Le 6 juillet dernier sur France Inter, Elisabeth Badinter dénonçait la façon dont certaines féministes avaient piétiné la présomption d’innocence et s’étaient servi sans scrupule de l’affaire DSK. Le magazine américain The New Yorker a dressé le portrait de celle qu’un sondage - publié par Marianne il y a un an - avait désigné comme « l’intellectuelle la plus influente » auprès des français.
Ce qui la différencie des autres féministes ? A cette question, Elisabeth Badinter répond que
c’est le fait qu’elle n’éprouve pas de ressentiment envers les hommes et sans doute qu’elle n’a « pas souffert »,
qu’elle est une privilégiée. Pour autant, elle ne pense pas que ce soit un handicap pour mener le combat du féminisme.
Bien au contraire, elle prétend que « les classes privilégiées sont souvent les moins tolérantes vis-à-vis des inégalités ».
Ce qui est sûr, c’est que pour chacun de ses livres (
« L’amour en Plus », « Fausse route » et « Le Conflit »),
Elisabeth Badinter, connu pour s'être opposée de façon virulente à la Parité - qu'elle considère comme une discrimination inversée,
bénéficie d’une bonne couverture dans la presse.
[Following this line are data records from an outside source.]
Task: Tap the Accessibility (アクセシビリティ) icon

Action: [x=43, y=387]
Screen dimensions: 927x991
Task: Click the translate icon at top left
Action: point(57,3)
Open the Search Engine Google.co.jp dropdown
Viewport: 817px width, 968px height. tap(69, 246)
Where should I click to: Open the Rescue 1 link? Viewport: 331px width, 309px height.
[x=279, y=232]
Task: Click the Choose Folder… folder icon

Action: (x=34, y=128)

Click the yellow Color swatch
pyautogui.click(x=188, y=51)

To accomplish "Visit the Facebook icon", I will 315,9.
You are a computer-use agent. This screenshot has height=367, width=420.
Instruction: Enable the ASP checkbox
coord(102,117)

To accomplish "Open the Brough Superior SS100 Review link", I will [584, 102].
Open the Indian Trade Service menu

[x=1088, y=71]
Mais « il n’y a pas vraiment d’interlocuteur de poids pour lui répondre », avoue au New Yorker Sylvie Kauffmann - directrice de la rédaction du Monde. Elle suscite certes la polémique dans les milieux féministes mais sa parole fait autorité.
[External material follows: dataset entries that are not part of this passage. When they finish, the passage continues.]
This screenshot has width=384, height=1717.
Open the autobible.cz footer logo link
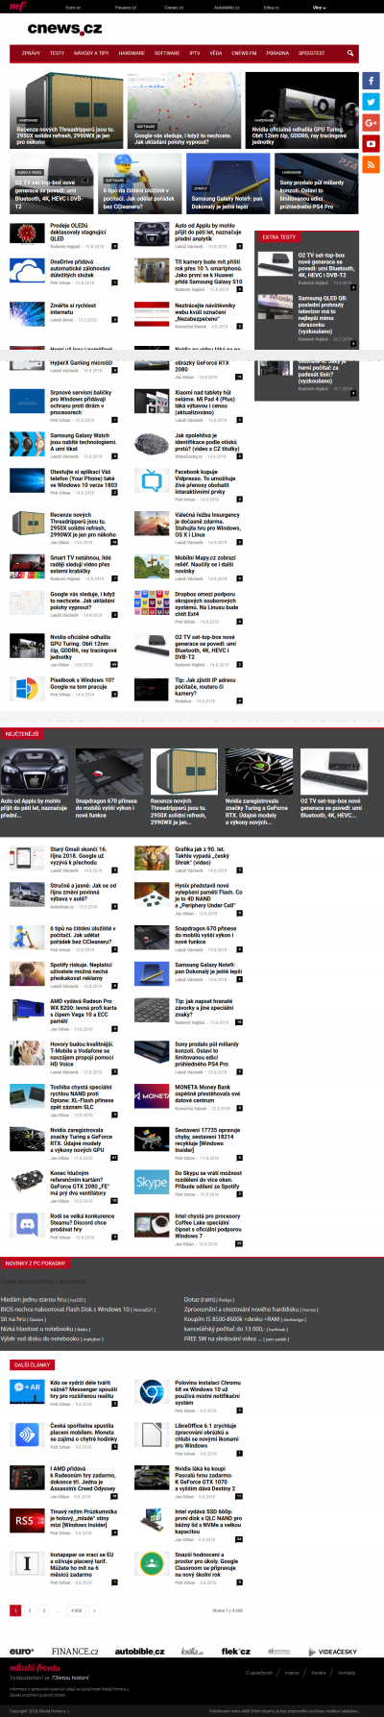(139, 1651)
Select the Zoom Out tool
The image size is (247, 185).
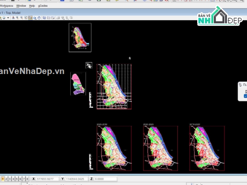[21, 18]
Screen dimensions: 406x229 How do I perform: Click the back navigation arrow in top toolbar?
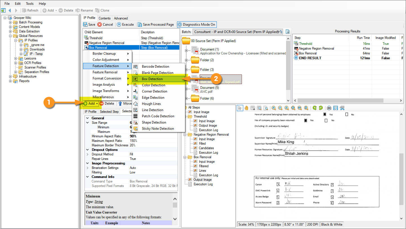[x=10, y=10]
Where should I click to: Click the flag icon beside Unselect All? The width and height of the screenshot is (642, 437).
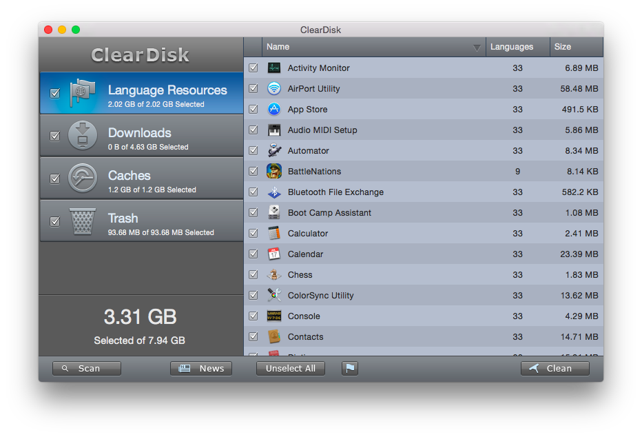click(x=350, y=368)
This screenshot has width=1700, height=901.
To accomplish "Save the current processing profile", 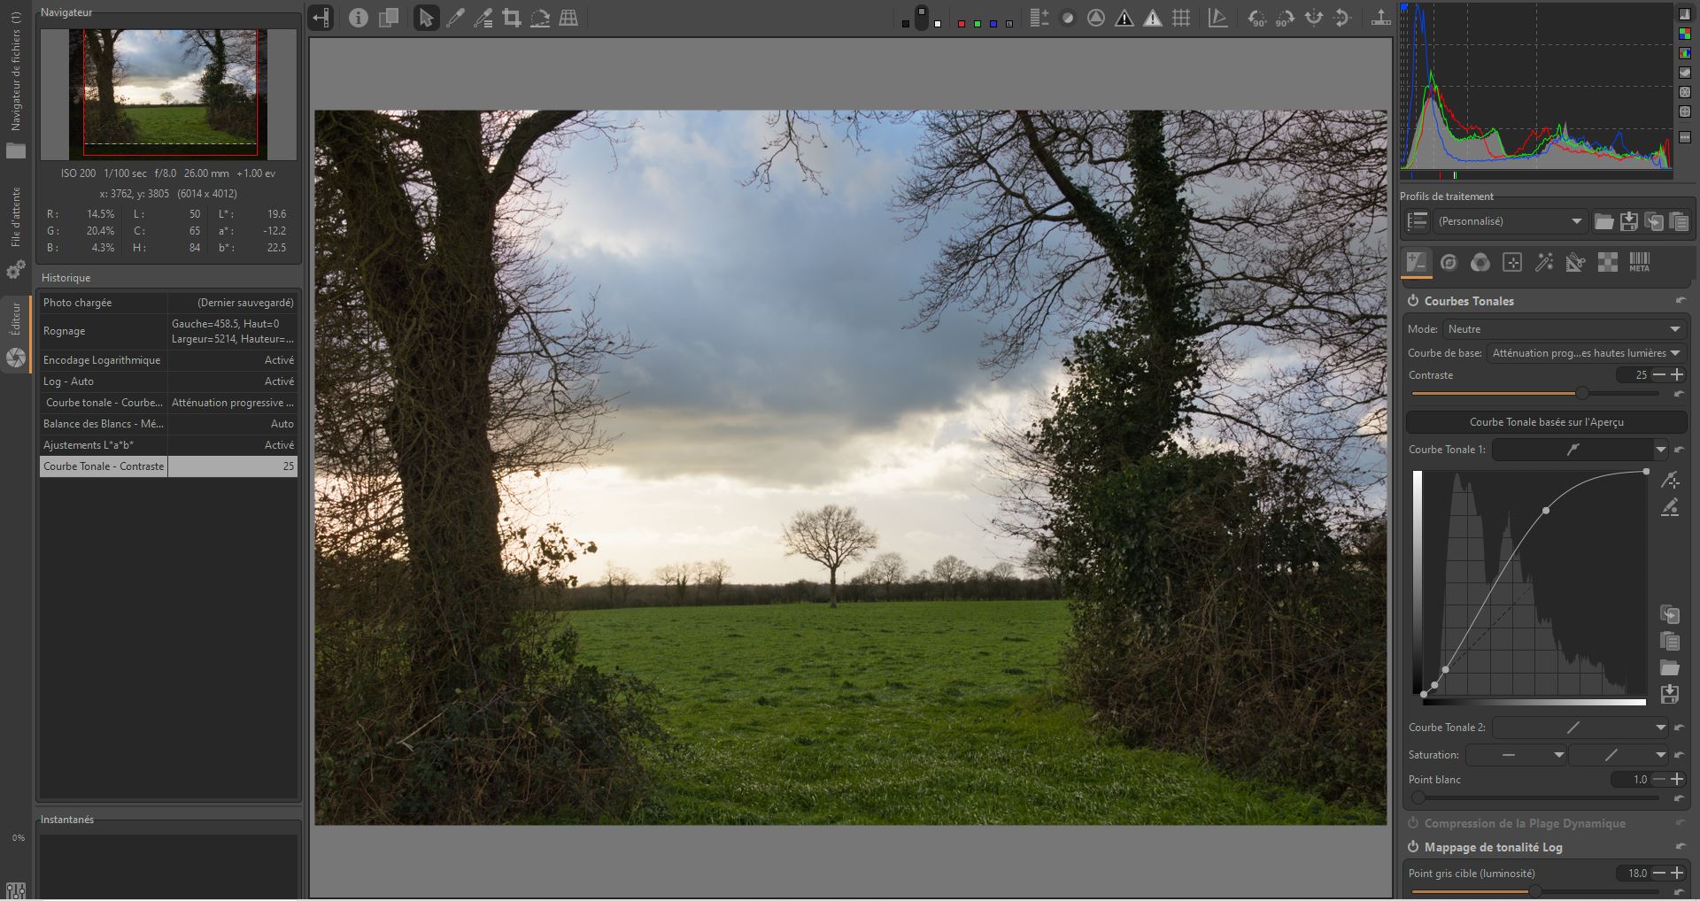I will [x=1628, y=221].
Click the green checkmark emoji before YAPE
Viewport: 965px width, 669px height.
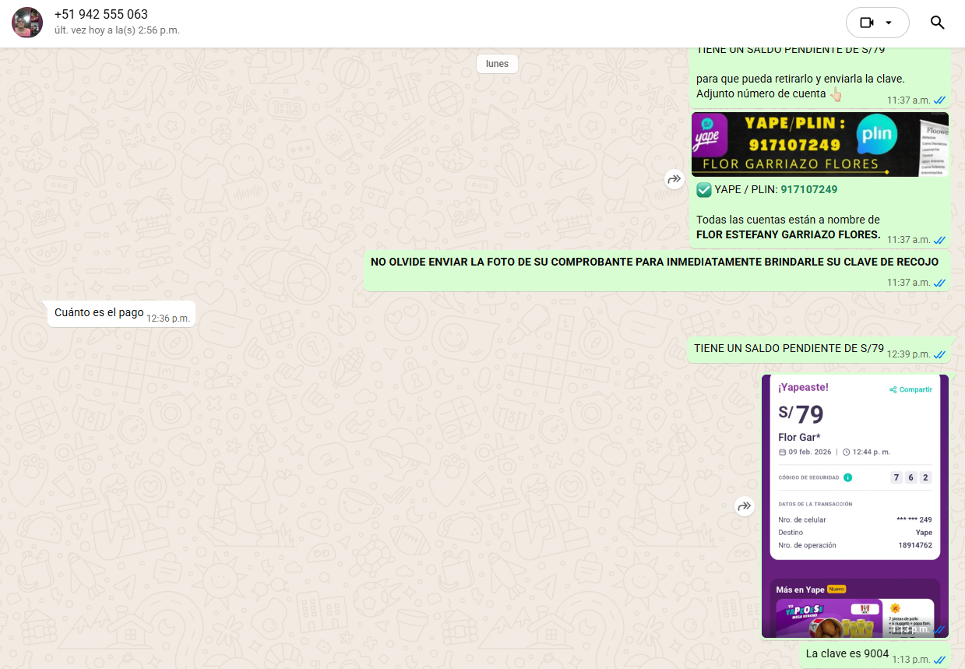(x=703, y=189)
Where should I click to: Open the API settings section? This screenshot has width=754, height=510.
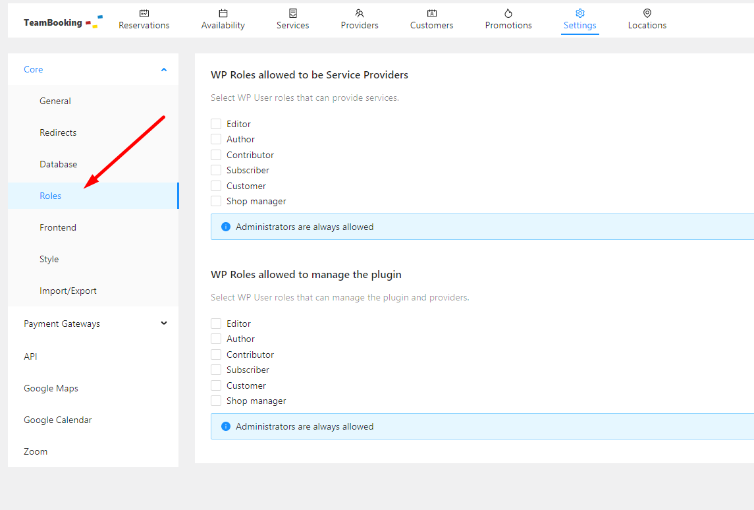click(30, 356)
Tenante d'un féminisme républicain et laïque, elle lutte contre les fondamentalistes qui croient à une « Nature » féminine innée ou pensent qu’on est « passé à côté de l’expérience de la maternité si on a pas souffert ».
Elle est persuadée que les jeunes femmes françaises sont entrain de « saper les combats féministes durement gagnés par leurs aînées ». Alors elle pointe du doigt les pro-allaitement comme Edwige Antier,
les écolos qui sont contre les couches-culottes jetables et les autorités médicales ou religieuses qui véhiculent un discours ambiant de culpabilité envers les femmes. Des prises de position qui ne font souvent que renforcer sa posture d'esprit libre, et assoir sa popularité auprès des Français.